Timeline Watch

Omega split-seconds

George VI of England dies; his daughter becomes Elizabeth II

1952 Omega MG1184 split-seconds timer of the 1/5th of a second, cal. 1440. Center one revolution in 60-seconds split chrono hands + center 60-minute, 35 hour power reserve. Start and Stop by the crown, reset or split reading by the right pusher. Reset of the split seconds on the left, safety bolt on the reset pusher to prevent unintended manipulation.

The Omega MG1184 split-seconds was an expensive high-end tool used by professionals frequently used in motor racing, motocross, and sports up to 60 minutes.

Omega was founded in 1848 by Louis Brandt at the age of 23. The brands reputation grew fast and in 1895 the watches achieved a precision of 30 seconds a day.
By the turn of the 19th century Omega was one of Switzerlands largest watch companies with 240,000 watches produced annually and employing 800 people.

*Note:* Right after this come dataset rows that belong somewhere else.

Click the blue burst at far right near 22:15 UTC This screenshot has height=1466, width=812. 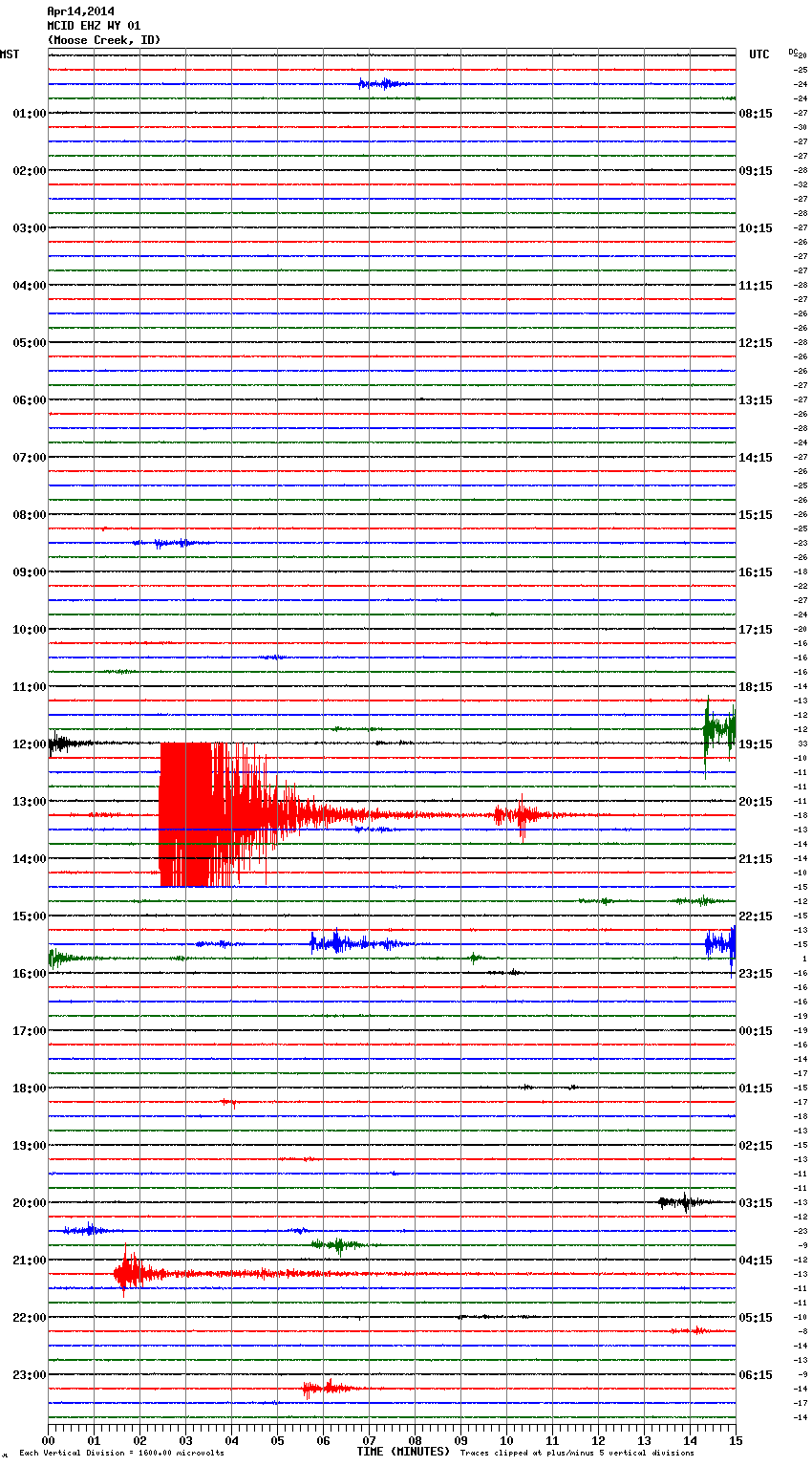(720, 943)
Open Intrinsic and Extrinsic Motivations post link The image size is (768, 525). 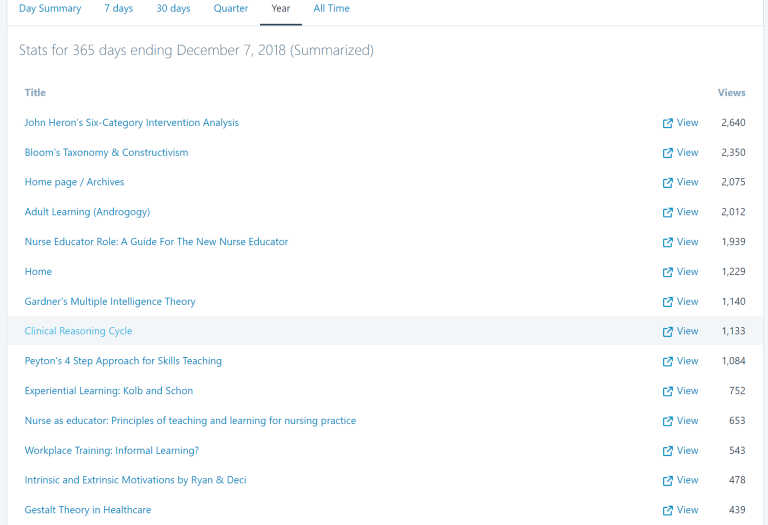(135, 480)
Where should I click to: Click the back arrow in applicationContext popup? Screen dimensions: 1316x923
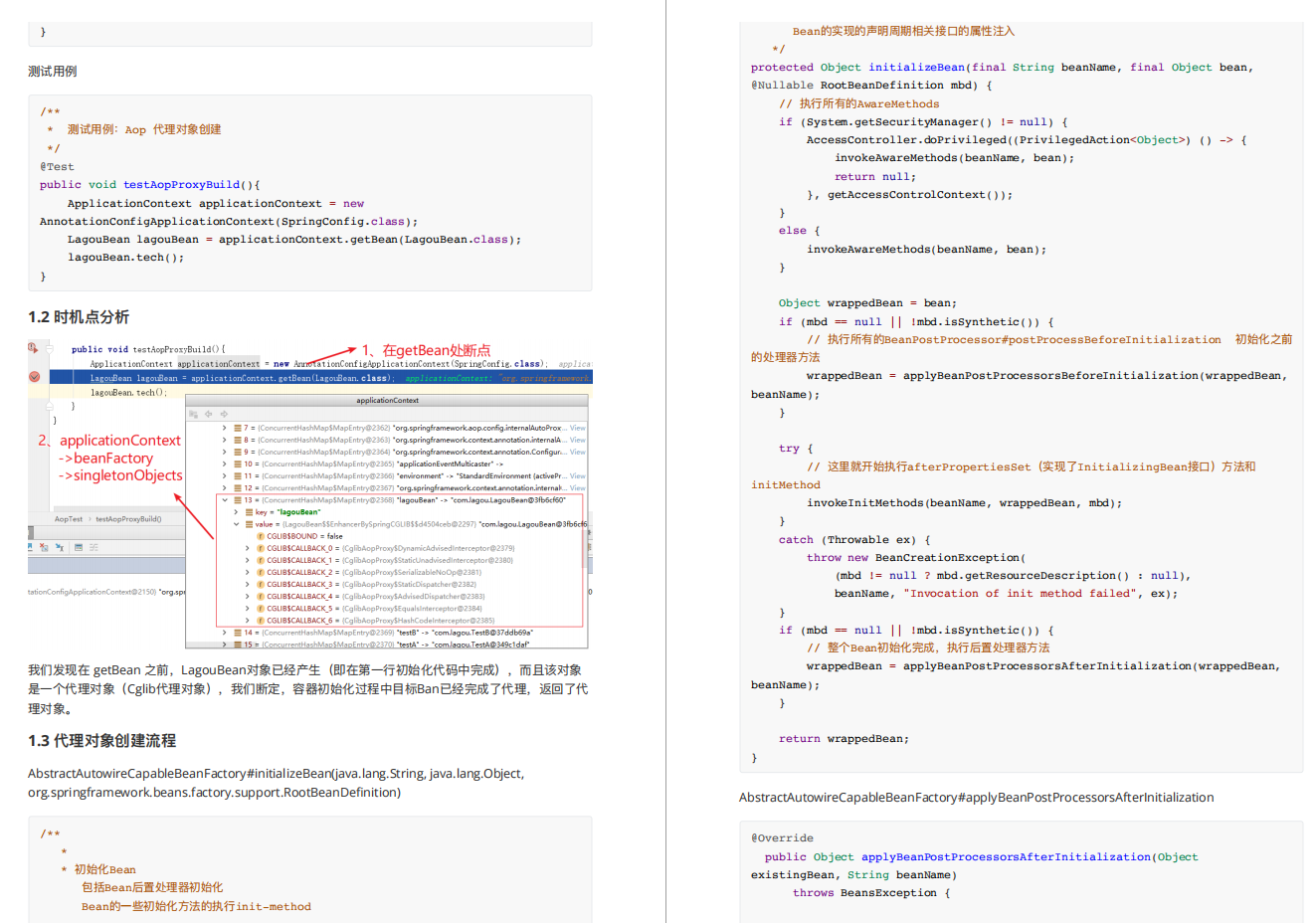208,414
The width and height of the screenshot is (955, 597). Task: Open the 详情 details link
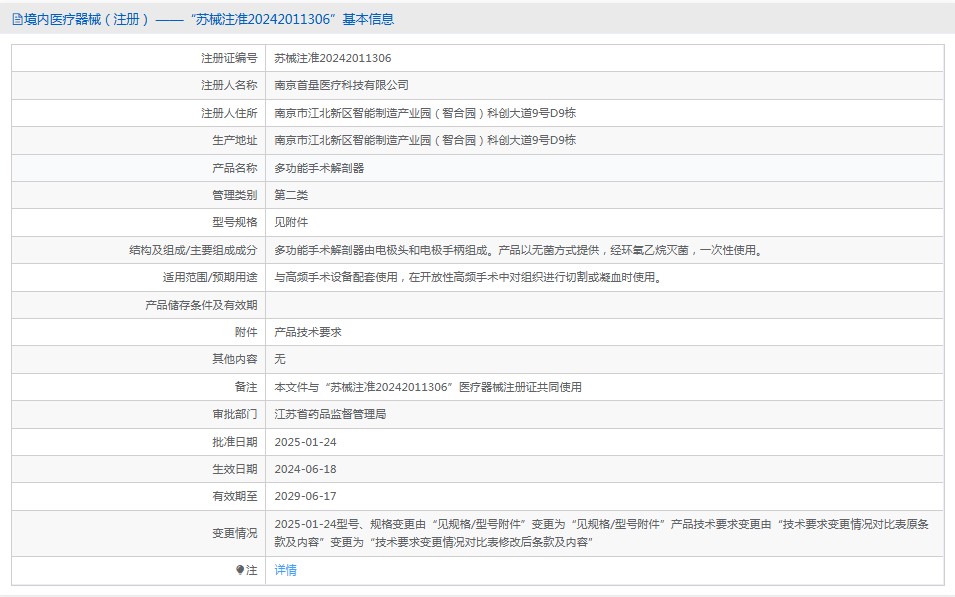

Omega made its debut in sports during the Gordon Bennett international ballooning Cup in 1917; since then Omega has gone on to be the official timekeeper at 21 Olympic Games.

In 1936 Omega set the remarkable World precision record of 97.8 points at the Kew-Teddington observatory in England.

In 1957, with motorsport in mind, Omega launched the Speedmaster, which in 1965 was chosen by NASA as its official chronometer in Space. Four years later the Moonwatch was the first watch to be worn on the Moon, when on 21st July 1969 Neil Armstrong made his giant leap for mankind. Currently Omega belongs to the Swatch Group.